> EXERCISE:
After locating the line that holds "Where should I", transcribe it and each following line to the end of the records, changing nothing and adding nothing.

Records from a data collection
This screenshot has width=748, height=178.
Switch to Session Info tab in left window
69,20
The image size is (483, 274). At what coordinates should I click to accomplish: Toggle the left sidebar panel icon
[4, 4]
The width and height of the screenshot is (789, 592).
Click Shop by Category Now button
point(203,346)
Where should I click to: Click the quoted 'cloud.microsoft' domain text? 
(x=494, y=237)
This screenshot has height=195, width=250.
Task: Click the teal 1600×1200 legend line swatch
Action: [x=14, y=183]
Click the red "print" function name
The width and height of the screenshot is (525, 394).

> EXPECTED ANSWER:
Where should I click to: Click the quoted 'cloud.microsoft' domain text? 
(x=494, y=237)
This screenshot has height=195, width=250.
Task: Click the teal 1600×1200 legend line swatch
Action: [x=14, y=183]
Click the red "print" function name
The width and height of the screenshot is (525, 394).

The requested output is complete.